The problem in great measure is our know-it-all general-purpose bureaucracy. It simply lacks the ability to cope with the increasingly complex challenges of today’s world — be it urban management or security systems. And the world of the internet and instant global communications is a very complex one indeed. So intricate that the US, which passed a Communications Assistance for Law Enforcement Act (CALEA) in 1994 — requiring communications companies to modify equipment and provide facilities and services to law enforcement agencies to conduct electronic surveillance — will only fix the requirements for providers of broadband and interconnected Voice over Internet Protocol by May 2007. In the meantime, the Federal Communications Commission, industry and US law enforcement and intelligence agencies are working together to work out standards and requirements that can meet the needs of the situation, as well as ensure that the communications business is not harmed unnecessarily.

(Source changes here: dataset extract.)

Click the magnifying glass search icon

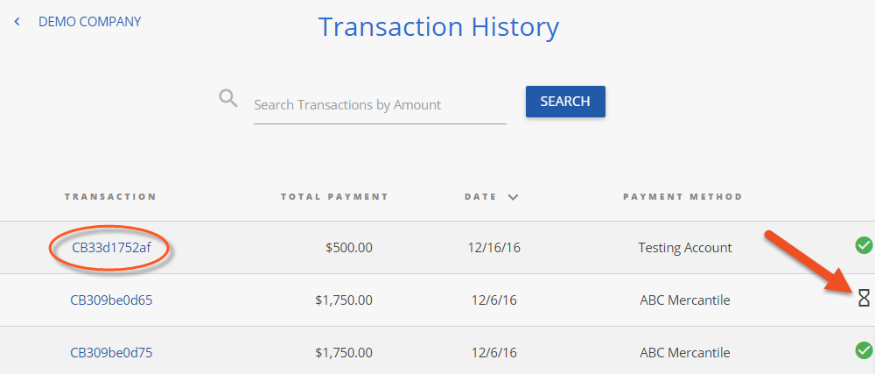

Indian computer systems, barring those of banks and airlines, are still primitive with very few networked in any significant way. But this is bound to change over time. The bureaucracy’s inclination will be to block networked systems, just as earlier it sought to block internet telephony, and before that cable TV. But to deny the huge benefits of networking personal computers and work stations would be Luddite. What is needed are technological fixes.
A US navy research lab has, for example, patented a system that can enforce network separation. In other words, in a system with several networks, it can ensure that the less secure network can communicate with the more secure one, even while minimising the ability of the latter to communicate with the former, through a set of network communications protocols. Thus, prevent the leakage of data between interconnected networks.

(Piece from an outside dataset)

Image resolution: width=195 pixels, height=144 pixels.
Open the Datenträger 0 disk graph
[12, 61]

Large-scale electronic interception of data has become a fact. Yet, it has considerable risks relating to privacy and the rights of individuals. The US, which always considered itself a cut above others on the issue of personal rights, had a rule that its intelligence agencies were not permitted to intercept conversations or data of its own nationals without court authorisation. All that has changed since 9/11. Ideally, a terrorist attack must be stopped before it occurs. The issue of punishment is important, but not more than the need to block the attack. Preemption requires a great deal of information, a lot of it scattered in bits and pieces, some in the communications or banking systems, and some elsewhere. The problem with official agencies is that they tend towards excess. Given an inch, agencies will take a mile.
Their ideal is probably best depicted in the film Minority Report that dealt with technologies of preventing crimes with the use of a ‘future viewing’ technology. Clearly, understanding the problem is one thing; resolving it through exclusively technological fixes, quite another.